Dataset entries:
==*==
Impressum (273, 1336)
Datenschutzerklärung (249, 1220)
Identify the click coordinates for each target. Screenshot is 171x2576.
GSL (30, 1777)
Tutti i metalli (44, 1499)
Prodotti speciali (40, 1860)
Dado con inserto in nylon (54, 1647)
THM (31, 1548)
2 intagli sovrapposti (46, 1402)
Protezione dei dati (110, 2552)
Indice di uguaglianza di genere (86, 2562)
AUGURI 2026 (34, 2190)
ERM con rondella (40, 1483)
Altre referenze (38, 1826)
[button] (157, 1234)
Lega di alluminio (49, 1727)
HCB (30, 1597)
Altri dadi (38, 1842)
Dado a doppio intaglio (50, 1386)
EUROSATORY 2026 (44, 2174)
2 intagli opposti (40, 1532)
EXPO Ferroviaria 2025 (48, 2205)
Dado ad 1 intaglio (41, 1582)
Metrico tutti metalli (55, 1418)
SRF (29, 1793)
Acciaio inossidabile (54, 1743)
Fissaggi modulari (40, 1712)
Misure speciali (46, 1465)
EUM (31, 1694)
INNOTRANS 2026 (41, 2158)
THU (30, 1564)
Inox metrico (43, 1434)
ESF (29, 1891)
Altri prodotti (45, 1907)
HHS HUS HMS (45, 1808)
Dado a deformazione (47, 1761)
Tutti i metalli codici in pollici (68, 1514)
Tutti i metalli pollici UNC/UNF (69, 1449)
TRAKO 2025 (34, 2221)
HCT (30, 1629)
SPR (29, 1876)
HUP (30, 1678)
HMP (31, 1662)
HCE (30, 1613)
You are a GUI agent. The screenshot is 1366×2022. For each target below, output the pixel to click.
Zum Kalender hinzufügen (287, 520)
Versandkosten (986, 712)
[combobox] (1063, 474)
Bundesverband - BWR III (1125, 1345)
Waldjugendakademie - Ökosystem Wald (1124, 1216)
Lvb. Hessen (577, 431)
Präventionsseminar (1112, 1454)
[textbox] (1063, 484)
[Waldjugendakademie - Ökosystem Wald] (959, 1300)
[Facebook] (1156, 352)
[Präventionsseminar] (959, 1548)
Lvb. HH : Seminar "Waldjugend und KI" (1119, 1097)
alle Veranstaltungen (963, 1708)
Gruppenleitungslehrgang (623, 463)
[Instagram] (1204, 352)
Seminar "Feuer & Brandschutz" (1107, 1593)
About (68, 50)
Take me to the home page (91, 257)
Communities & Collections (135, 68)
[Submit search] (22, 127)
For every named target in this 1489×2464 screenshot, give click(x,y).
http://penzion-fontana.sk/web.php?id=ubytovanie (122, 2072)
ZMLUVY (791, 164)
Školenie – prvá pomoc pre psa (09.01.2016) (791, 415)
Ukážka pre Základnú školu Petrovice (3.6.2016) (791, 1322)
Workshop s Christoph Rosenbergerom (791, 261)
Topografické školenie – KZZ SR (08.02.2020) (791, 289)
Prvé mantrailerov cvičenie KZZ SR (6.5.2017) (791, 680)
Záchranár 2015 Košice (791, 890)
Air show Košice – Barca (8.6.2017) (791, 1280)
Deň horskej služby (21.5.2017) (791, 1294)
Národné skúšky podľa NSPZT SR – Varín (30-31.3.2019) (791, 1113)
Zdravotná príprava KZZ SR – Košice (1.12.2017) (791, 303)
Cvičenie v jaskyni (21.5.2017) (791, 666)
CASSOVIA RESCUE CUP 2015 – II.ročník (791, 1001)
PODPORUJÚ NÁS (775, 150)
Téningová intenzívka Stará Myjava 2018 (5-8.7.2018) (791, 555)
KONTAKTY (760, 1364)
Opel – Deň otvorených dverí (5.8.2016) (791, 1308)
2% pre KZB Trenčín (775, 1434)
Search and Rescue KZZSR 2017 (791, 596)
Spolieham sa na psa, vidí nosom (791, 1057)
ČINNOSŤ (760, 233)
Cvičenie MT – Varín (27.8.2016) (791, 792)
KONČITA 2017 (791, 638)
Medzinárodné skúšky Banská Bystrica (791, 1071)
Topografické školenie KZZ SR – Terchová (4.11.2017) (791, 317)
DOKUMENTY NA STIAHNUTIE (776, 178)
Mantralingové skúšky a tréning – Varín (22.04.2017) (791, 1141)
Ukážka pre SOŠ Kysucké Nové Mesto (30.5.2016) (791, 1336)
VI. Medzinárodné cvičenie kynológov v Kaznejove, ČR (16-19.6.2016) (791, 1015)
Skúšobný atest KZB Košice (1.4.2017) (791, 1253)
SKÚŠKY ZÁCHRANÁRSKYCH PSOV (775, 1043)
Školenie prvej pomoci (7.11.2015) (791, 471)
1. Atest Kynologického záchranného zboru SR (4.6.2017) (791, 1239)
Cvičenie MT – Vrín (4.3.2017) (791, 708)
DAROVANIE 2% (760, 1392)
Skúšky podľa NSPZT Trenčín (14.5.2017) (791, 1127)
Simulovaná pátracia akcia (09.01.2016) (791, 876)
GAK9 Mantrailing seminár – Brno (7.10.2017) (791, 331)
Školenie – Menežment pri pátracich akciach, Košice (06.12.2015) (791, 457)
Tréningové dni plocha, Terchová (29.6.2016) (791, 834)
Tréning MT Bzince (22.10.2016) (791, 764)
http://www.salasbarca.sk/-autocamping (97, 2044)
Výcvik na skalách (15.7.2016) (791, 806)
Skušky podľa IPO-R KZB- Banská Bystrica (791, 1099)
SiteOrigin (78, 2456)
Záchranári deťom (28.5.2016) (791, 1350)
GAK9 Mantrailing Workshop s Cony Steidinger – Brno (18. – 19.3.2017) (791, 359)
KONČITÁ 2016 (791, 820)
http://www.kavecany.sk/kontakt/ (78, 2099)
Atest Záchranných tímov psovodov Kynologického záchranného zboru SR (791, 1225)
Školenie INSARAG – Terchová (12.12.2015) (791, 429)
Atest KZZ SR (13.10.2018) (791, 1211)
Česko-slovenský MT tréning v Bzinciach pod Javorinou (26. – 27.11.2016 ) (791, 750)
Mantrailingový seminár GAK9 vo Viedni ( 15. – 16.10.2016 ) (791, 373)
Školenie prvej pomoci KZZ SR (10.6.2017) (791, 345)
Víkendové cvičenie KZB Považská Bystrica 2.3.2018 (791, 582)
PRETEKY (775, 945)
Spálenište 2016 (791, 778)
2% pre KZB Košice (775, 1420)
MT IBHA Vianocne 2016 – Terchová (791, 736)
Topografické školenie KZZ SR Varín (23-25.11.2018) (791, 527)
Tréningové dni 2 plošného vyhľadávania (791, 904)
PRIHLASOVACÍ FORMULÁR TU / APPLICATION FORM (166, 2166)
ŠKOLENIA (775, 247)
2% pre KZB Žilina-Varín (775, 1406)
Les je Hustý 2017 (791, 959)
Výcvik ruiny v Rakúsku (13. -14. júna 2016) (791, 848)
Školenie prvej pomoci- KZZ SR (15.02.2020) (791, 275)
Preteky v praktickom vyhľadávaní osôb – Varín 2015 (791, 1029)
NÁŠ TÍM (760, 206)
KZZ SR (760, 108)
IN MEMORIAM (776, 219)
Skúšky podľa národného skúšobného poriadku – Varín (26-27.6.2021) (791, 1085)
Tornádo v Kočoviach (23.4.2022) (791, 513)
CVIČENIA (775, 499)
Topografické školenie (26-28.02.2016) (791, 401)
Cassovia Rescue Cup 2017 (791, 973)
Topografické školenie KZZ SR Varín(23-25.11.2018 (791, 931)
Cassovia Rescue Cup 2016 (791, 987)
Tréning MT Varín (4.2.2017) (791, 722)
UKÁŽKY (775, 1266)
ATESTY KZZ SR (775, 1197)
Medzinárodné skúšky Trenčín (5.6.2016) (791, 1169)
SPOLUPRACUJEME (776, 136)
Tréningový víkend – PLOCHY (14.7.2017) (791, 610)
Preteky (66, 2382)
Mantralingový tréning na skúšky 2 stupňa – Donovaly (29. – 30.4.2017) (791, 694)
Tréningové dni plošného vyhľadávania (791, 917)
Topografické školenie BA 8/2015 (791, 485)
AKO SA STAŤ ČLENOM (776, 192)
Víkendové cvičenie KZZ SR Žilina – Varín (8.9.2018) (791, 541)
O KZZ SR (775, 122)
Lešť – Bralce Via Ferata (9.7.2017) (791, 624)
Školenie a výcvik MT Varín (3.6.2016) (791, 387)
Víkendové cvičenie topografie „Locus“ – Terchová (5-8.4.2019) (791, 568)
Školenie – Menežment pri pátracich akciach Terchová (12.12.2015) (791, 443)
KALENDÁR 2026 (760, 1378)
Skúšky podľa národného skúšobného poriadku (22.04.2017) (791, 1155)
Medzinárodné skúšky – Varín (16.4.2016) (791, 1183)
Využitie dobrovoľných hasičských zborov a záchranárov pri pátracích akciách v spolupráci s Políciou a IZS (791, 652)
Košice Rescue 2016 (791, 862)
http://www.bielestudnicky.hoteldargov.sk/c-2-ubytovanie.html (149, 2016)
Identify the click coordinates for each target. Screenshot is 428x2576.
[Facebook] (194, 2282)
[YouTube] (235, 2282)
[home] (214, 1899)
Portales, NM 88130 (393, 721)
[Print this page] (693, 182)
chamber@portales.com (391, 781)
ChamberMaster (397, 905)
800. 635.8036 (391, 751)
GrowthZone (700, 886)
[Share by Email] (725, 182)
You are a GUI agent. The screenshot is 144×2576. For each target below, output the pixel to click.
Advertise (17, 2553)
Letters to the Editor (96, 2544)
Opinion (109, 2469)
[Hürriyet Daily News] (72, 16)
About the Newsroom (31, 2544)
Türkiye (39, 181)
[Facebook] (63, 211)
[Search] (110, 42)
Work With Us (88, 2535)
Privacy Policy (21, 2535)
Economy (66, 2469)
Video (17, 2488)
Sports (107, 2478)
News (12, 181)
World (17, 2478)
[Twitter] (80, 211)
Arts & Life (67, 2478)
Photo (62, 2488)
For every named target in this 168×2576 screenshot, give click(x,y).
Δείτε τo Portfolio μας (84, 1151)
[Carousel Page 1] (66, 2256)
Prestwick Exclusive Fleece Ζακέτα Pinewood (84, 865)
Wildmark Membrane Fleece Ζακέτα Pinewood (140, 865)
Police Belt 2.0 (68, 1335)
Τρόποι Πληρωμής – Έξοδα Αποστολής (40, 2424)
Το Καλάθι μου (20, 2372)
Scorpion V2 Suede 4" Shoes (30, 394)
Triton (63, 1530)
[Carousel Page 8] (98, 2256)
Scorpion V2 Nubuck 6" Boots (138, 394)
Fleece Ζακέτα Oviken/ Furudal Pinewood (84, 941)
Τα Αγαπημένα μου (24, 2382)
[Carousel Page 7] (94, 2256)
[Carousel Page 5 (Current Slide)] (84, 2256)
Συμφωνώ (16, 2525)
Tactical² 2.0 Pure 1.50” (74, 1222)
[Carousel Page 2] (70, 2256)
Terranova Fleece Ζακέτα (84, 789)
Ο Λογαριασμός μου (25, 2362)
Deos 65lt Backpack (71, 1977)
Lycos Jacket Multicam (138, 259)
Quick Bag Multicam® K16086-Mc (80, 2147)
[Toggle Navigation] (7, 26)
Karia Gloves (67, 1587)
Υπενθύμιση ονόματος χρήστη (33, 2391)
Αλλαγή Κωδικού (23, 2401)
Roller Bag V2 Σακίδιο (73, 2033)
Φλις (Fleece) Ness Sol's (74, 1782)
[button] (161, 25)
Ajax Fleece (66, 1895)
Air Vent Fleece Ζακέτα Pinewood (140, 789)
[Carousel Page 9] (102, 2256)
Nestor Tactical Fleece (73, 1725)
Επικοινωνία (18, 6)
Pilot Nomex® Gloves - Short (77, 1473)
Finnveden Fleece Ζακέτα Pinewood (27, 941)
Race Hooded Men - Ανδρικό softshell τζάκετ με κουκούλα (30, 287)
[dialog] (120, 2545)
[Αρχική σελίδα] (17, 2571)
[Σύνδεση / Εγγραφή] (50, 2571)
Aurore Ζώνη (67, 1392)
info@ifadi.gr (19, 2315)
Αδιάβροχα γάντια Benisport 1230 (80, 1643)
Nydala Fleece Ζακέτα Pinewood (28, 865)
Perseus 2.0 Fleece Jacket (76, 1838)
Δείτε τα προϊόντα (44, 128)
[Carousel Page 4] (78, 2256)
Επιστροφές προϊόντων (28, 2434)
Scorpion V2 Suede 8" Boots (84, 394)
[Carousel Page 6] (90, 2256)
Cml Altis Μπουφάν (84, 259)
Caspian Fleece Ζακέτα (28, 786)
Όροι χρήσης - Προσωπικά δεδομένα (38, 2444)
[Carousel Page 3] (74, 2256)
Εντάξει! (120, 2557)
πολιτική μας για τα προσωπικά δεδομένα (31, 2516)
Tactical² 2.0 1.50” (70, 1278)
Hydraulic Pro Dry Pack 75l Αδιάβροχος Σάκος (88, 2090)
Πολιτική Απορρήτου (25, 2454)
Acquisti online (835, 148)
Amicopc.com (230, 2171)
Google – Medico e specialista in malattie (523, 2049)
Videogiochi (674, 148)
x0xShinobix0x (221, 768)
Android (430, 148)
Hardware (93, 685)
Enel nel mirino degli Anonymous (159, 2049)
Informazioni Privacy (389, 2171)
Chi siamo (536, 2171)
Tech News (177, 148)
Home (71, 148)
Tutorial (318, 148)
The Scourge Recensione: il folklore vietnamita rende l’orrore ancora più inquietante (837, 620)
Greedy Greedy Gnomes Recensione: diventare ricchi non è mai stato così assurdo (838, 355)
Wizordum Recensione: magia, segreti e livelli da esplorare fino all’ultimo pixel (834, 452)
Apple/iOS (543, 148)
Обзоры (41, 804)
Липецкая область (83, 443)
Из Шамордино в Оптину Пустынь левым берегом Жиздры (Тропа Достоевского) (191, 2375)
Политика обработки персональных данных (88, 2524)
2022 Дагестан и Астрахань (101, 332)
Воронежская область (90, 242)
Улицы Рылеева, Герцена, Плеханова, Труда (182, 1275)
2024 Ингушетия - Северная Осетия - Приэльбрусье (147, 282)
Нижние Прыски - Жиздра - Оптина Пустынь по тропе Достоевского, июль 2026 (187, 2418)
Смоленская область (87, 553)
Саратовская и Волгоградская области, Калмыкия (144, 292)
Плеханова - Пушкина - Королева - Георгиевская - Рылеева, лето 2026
==*==
Task to complete: Among the records above, a stretch begins at the line containing "Víkendové cvičenie topografie" and ends at the line containing "For every named target in this 168×2576". Restate that stretch word for word, and nothing else.

Response to this exercise:
Víkendové cvičenie topografie „Locus“ – Terchová (5-8.4.2019) (791, 568)
Školenie – Menežment pri pátracich akciach Terchová (12.12.2015) (791, 443)
KALENDÁR 2026 (760, 1378)
Skúšky podľa národného skúšobného poriadku (22.04.2017) (791, 1155)
Medzinárodné skúšky – Varín (16.4.2016) (791, 1183)
Využitie dobrovoľných hasičských zborov a záchranárov pri pátracích akciách v spolupráci s Políciou a IZS (791, 652)
Košice Rescue 2016 (791, 862)
http://www.bielestudnicky.hoteldargov.sk/c-2-ubytovanie.html (149, 2016)
Identify the click coordinates for each target. Screenshot is 428x2576.
[Facebook] (194, 2282)
[YouTube] (235, 2282)
[home] (214, 1899)
Portales, NM 88130 (393, 721)
[Print this page] (693, 182)
chamber@portales.com (391, 781)
ChamberMaster (397, 905)
800. 635.8036 (391, 751)
GrowthZone (700, 886)
[Share by Email] (725, 182)
You are a GUI agent. The screenshot is 144×2576. For each target below, output the pixel to click.
Advertise (17, 2553)
Letters to the Editor (96, 2544)
Opinion (109, 2469)
[Hürriyet Daily News] (72, 16)
About the Newsroom (31, 2544)
Türkiye (39, 181)
[Facebook] (63, 211)
[Search] (110, 42)
Work With Us (88, 2535)
Privacy Policy (21, 2535)
Economy (66, 2469)
Video (17, 2488)
Sports (107, 2478)
News (12, 181)
World (17, 2478)
[Twitter] (80, 211)
Arts & Life (67, 2478)
Photo (62, 2488)
For every named target in this 168×2576 screenshot, give click(x,y).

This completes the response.